8. The data processing system of claim 7, wherein:

said sorting engine further includes an adder that includes a plurality of input nodes that are connected respectively to the third output nodes respectively of said sorting units, and an output node;

in the preprocessing mode, each of the number (P) of the separation strings is stored in one of the sorting units, each of the number (N) of the encoded partial strings is fed into the sorting units via the first data input nodes respectively of said sorting units, and each of the encoded partial strings is grouped into one of the number (P+1) of groups based on a resulting output of said adder.

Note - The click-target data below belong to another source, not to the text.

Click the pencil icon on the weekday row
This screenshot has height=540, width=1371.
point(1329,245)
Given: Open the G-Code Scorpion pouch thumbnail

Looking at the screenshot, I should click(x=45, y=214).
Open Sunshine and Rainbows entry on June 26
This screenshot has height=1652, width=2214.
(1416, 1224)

9. The data processing system of claim 7, wherein after each of the number (N) of the encoded partial strings has been grouped, said sorting engine is configured to perform the sorting operation on the encoded partial strings included in each of the number (P+1) of groups, so as to obtain the sorted list of the number (N) of the encoded partial strings.

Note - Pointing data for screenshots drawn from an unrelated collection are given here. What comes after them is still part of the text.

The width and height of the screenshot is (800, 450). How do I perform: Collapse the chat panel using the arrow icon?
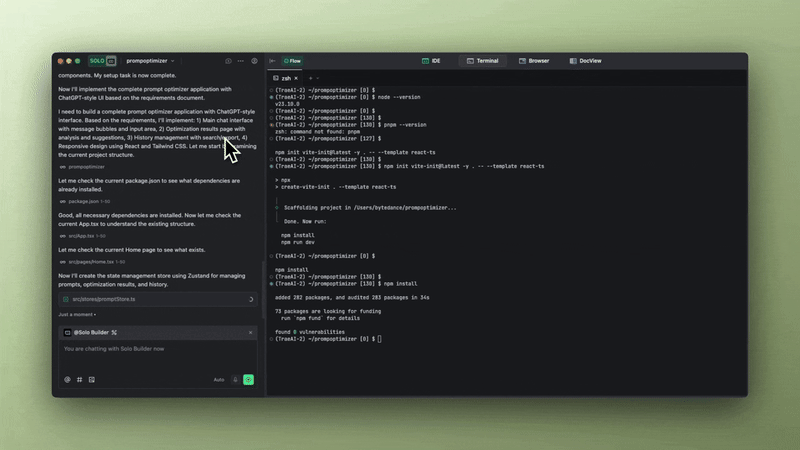(x=272, y=61)
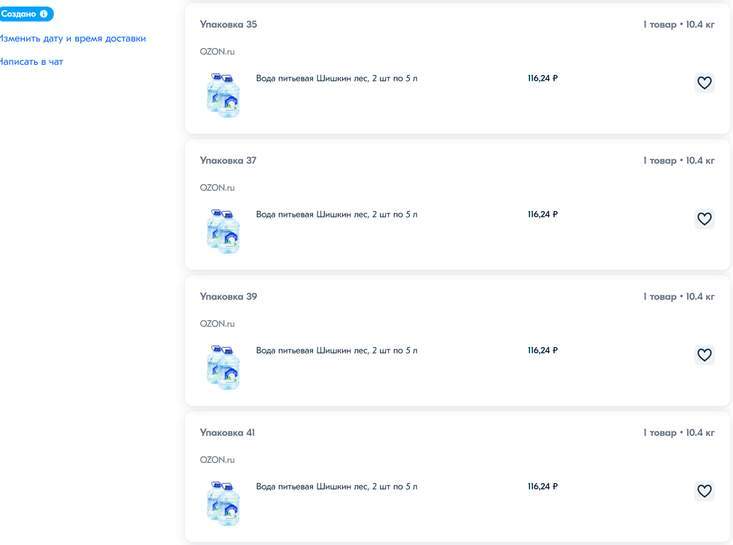Favorite the water in Упаковка 35
Viewport: 733px width, 545px height.
[704, 83]
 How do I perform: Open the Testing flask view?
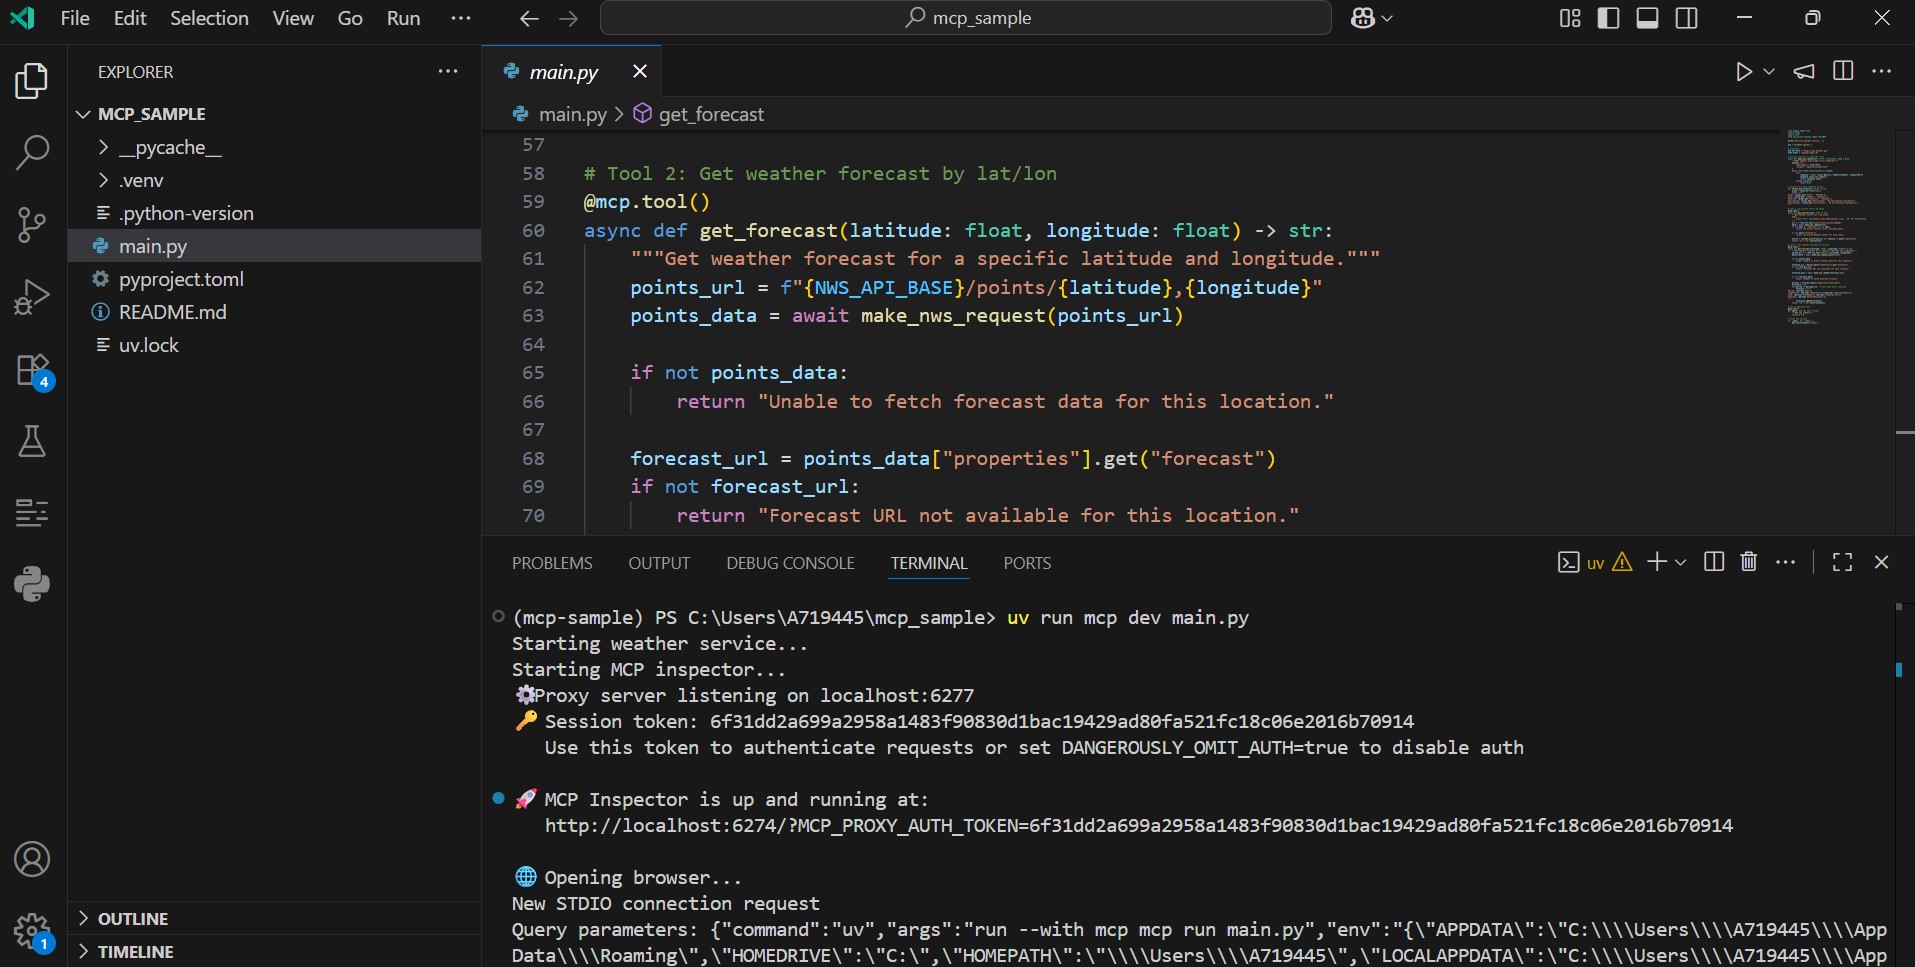[x=32, y=441]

10. The data processing system of claim 7, wherein, in the sequence assembly mode:

said sorting units are controlled to store data of a reference encoded sub-sequence that corresponds with a read with consecutive same characters and with a largest binary value;

the first data input nodes of said sorting units are configured to receive a plurality of encoded sub-sequences that are associated with consecutive same characters included in one of the to-be-tested encoded string which is encoded from the short-reads and the reference encoded string which is encoded from the reference DNA sequence, and the encoded sub-sequences are stored in the corresponding ones of said sorting units, so as to create a De Bruijn graph;

an encoded sub-string that is associated with first to kth characters of one of the short-reads with a smallest mapping location is used as an input to the first data input nodes of each of said sorting units, where k is an integer

said sorting units are configured to compare the binary values of the encoded sub-sequence and the encoded sub-string, resulting in the data stored in the one of the sorting units being outputted for reassembly of the encoded string that corresponds with the short-read; and

the data processing system is configured to repeat the above operations until the encoded string that corresponds with the short-read is assembled, and store the encoded string in said memory device.

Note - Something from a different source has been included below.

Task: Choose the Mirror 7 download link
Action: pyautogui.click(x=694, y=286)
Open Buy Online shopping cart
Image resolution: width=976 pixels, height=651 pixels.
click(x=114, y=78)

11. The data processing system of claim 2, wherein:

said dynamic processing engine includes a plurality of operating units that are configured to perform the similarity algorithm, wherein the similarity algorithm is a Smith-Waterman algorithm;

each of the operating units includes three input nodes, and an output node for outputting an output signal, and each of the three input nodes is connected to the output node of another one of the operating units;

in the short-read mapping mode, said dynamic processing engine is configured to implement the similarity algorithm with respect to each of the short-reads and the content included in the part of the reference DNA sequence, so as to obtain a scoring matrix, and a highest score included in the scoring matrix is used as the similarity score associated with the short-read and the candidate index; and

in the variant calling mode, said dynamic processing engine is configured to perform the similarity algorithm with respect to each of the haplotype sequences and the reference DNA sequence, so as to obtain a similarity score matrix and a scoring direction matrix that contains information related to the similarity score matrix.